La série “Créative” entre dans sa phase de reconstruction.

La semaine dernière, Brand quittait l’agence. L’espace était enfin là pour penser autrement.

Cette semaine, Sophie propose une nouvelle approche au développement d’affaires. Marc ne tient plus le volant. Il regarde ses équipes tracer le nouveau chemin.

La perte de Brand avait laissé un vide.
Un silence. Un espace. Un vertige.

Marc croyait qu’un poids tomberait.
Mais dans les jours qui suivent, il sent une inertie étrange.

Plus personne ne court.
Mais plus personne n’avance vraiment non plus.

Alors, il convoque le comité exécutif.

— On a perdu 25 % de notre revenu. On doit le récupérer. Rapidement. Mais pas à n’importe quel prix.

Marc regarde chaque personne autour de la table.

— On reconstruit, oui. Mais on ne recommence pas à s’épuiser. Alors : qui cible-t-on ? Comment ? Et pourquoi ?

Silence.

Antoine parle de marques ambitieuses.
Luc veut éviter les pièges d’un nouveau « Brand ».
Personne ne veut refaire les mêmes erreurs.
Mais personne ne semble prêt à proposer autre chose.

C’est alors que Sophie lève les yeux.

— J’peux me lancer ?

Marc hoche la tête.

— Et si on arrêtait de chasser les clients… et qu’on commençait à leur montrer qui on est ? Pas avec un pitch. Avec une prise de position. Une raison distincte de nous choisir. Se rendre le plus accessible possible. Marketing 101.

Elle parle avec calme, sans chercher l’impact. Juste la clarté.

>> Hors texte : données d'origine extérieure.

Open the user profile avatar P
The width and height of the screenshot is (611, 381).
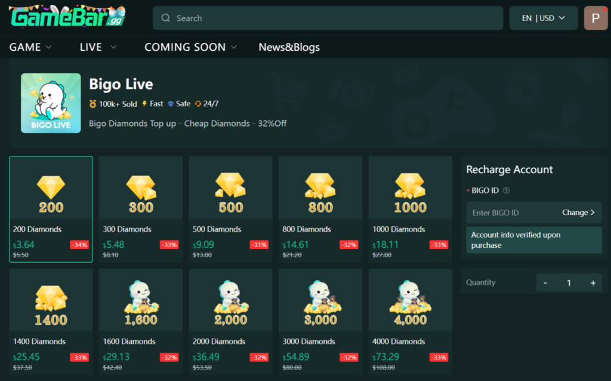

— Des contenus, des rencontres, des conversations. Pas pour vendre. Pour connecter. Pour montrer comment on pense, pas juste ce qu’on livre. Leur dire pourquoi nous on les choisirait. Et surtout, en incluant les bonnes personnes dès le départ. Pas juste le service-conseil.

Marc écoute. Elle continue :

— On a passé des années à répondre aux appels d’offres. Et si on initiait, maintenant ?

Il pose son stylo.

— Intéressant. Qu’est-ce que vous en pensez?

Luc croise les bras.

— Encore un autre truc pour remplir le calendrier. Mais j’haïs pas ça.

Tout le monde sourit.

— Si on nous invite dès le départ, peut-être qu’on peut nourrir les idées avant qu’elles soient trop figées. Peut-être qu’on peut montrer aux clients qu’on est pas juste des exécutants. Qu’on pense. Fort. Différemment. Et si on transformait nos conversations internes en matière première ? Pas des insights client. Des insights humains. Créatifs. Culturels.

Sophie hoche la tête.

— Oui. Des conversations exploratoires. Qui existent avant le brief.

— On pourrait même choisir des marques ou des causes qu’on admire, ajoute Anaïs timidement, pis brainstormer des idées… juste pour le plaisir. Pis en tirer du contenu. Des morceaux de nous.

— Exactement. Une sorte de labo d’agence. Chaque mois, quelqu’un propose une marque, une industrie, une cause. On pense ensemble, sans pression. Sans client. Juste pour se reconnecter à pourquoi on fait ce métier-là.

— Pis on pourra enfin arrêter de dire que la création commence à la page 6 d’un brief Google Docs.

Marc comprend enfin ce qui arrive.
Il n’a rien dirigé.
Il a tenu le cadre.
Et c’est là que la culture a recommencé à se construire — doucement, collectivement.

Pas dans les initiatives.

Dans les élans.
Suffisait de laisser la place.

Il écrit dans son carnet :
Et si le plus grand chantier n’était pas visible, mais vivant ?
Peut-on regagner notre pertinence sans perdre notre équilibre ?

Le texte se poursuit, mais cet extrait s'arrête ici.